### PROBLEM DETAILS
Each entry must be written out again exactly as it stands.

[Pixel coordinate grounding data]
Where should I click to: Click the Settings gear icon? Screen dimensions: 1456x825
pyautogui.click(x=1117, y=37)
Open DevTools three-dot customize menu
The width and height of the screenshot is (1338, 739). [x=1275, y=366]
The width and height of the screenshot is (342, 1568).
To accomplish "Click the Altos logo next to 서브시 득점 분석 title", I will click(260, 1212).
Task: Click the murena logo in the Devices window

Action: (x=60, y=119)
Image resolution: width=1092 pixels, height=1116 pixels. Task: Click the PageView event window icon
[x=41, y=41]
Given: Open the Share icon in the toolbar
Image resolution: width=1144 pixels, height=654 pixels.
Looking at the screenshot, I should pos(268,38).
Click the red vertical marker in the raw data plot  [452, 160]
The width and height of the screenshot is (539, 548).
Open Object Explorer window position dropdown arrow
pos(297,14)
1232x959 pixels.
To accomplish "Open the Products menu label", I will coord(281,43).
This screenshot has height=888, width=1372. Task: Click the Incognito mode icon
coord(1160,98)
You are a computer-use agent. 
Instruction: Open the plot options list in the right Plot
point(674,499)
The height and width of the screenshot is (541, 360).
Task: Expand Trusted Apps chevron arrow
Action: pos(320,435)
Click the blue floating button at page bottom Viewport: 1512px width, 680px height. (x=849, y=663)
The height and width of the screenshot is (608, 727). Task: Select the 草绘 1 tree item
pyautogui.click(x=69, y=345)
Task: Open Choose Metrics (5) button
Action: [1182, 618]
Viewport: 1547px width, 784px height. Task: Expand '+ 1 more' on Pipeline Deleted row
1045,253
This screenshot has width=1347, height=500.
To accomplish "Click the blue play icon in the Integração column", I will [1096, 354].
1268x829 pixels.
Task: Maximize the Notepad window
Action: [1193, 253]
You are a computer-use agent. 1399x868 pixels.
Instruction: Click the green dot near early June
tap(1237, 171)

### OUTPUT OF THE TASK
Where should I click to: Click the Settings gear icon? Screen dimensions: 1456x825
pyautogui.click(x=1117, y=37)
Open DevTools three-dot customize menu
The width and height of the screenshot is (1338, 739). [x=1275, y=366]
The width and height of the screenshot is (342, 1568).
To accomplish "Click the Altos logo next to 서브시 득점 분석 title", I will click(260, 1212).
Task: Click the murena logo in the Devices window

Action: (x=60, y=119)
Image resolution: width=1092 pixels, height=1116 pixels. Task: Click the PageView event window icon
[x=41, y=41]
Given: Open the Share icon in the toolbar
Image resolution: width=1144 pixels, height=654 pixels.
Looking at the screenshot, I should pos(268,38).
Click the red vertical marker in the raw data plot  [452, 160]
The width and height of the screenshot is (539, 548).
Open Object Explorer window position dropdown arrow
pos(297,14)
1232x959 pixels.
To accomplish "Open the Products menu label", I will coord(281,43).
This screenshot has height=888, width=1372. Task: Click the Incognito mode icon
coord(1160,98)
You are a computer-use agent. 
Instruction: Open the plot options list in the right Plot
point(674,499)
The height and width of the screenshot is (541, 360).
Task: Expand Trusted Apps chevron arrow
Action: pos(320,435)
Click the blue floating button at page bottom Viewport: 1512px width, 680px height. (x=849, y=663)
The height and width of the screenshot is (608, 727). Task: Select the 草绘 1 tree item
pyautogui.click(x=69, y=345)
Task: Open Choose Metrics (5) button
Action: [1182, 618]
Viewport: 1547px width, 784px height. Task: Expand '+ 1 more' on Pipeline Deleted row
1045,253
This screenshot has width=1347, height=500.
To accomplish "Click the blue play icon in the Integração column", I will [1096, 354].
1268x829 pixels.
Task: Maximize the Notepad window
Action: [1193, 253]
You are a computer-use agent. 1399x868 pixels.
Instruction: Click the green dot near early June
tap(1237, 171)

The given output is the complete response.